Leaving all pictures aside, write out the records below precisely as given.

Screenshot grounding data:
•••

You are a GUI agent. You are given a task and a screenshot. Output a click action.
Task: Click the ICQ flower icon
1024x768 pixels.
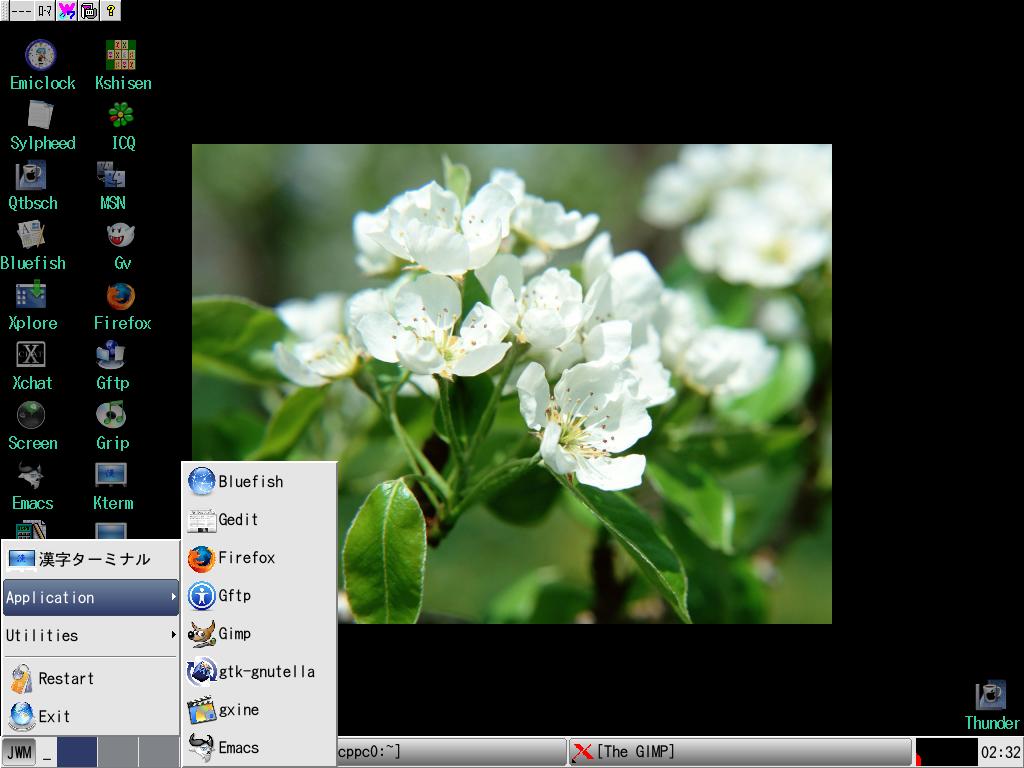(121, 116)
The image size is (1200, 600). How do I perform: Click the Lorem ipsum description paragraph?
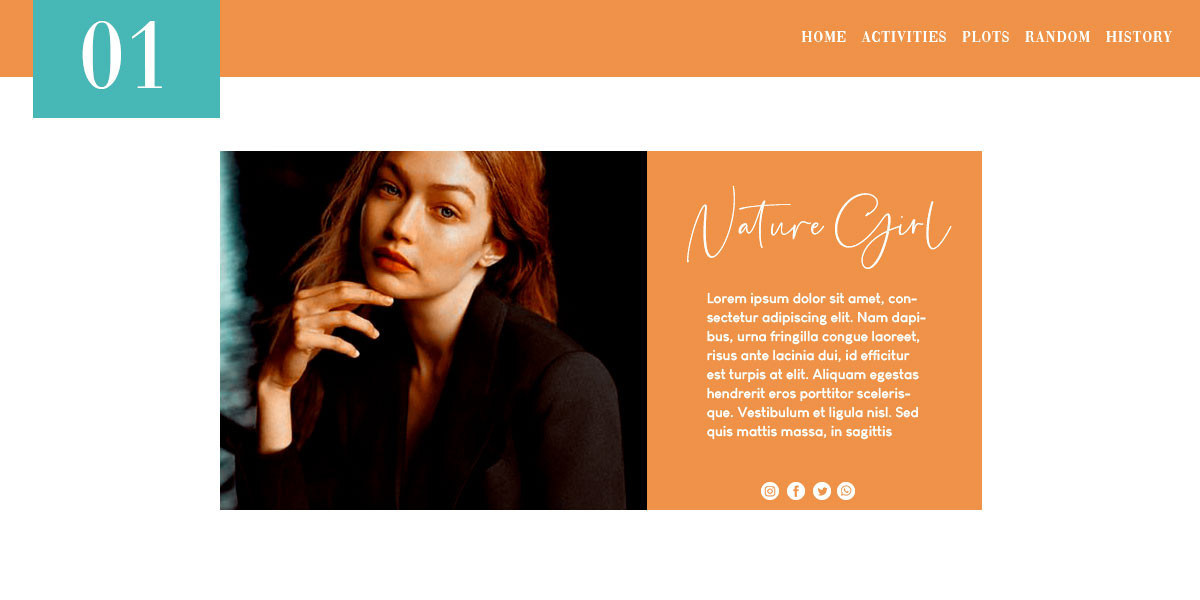pos(815,365)
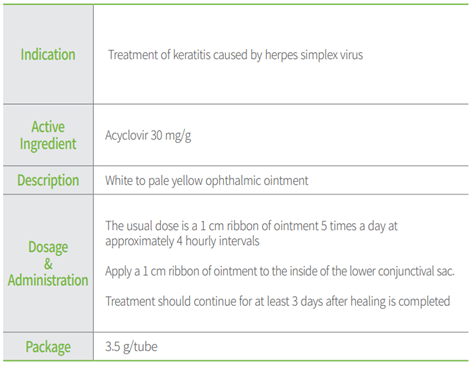This screenshot has height=366, width=474.
Task: Select the '3.5 g/tube' package value
Action: point(131,347)
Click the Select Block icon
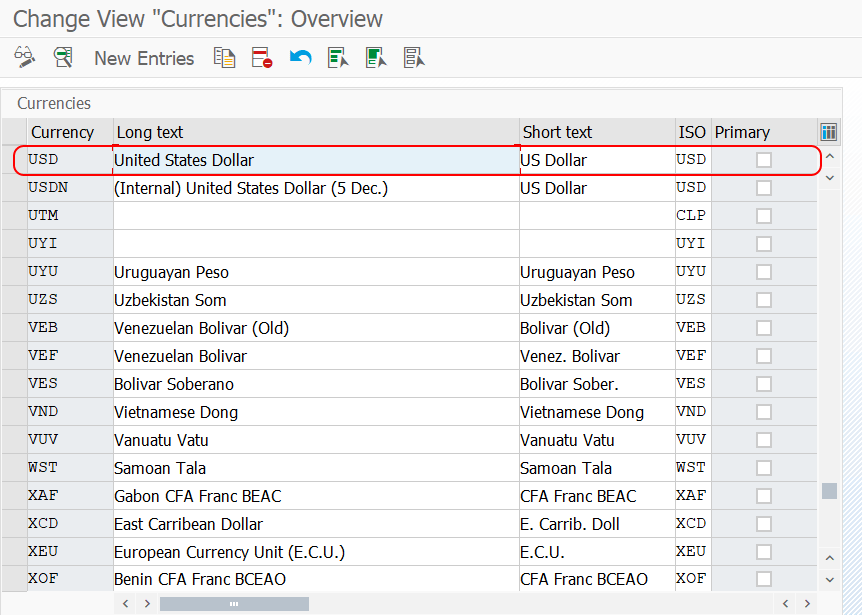 tap(376, 57)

•••

* RESULT BELOW:
You are a GUI agent. You are given a task and a screenshot. Output a click action.
Task: Click the ICQ flower icon
1024x768 pixels.
(121, 116)
The image size is (1200, 600). How do I perform: Click the Lorem ipsum description paragraph?
pos(815,365)
This screenshot has height=366, width=474.
Task: Select the '3.5 g/tube' package value
Action: point(131,347)
Click the Select Block icon
 tap(376, 57)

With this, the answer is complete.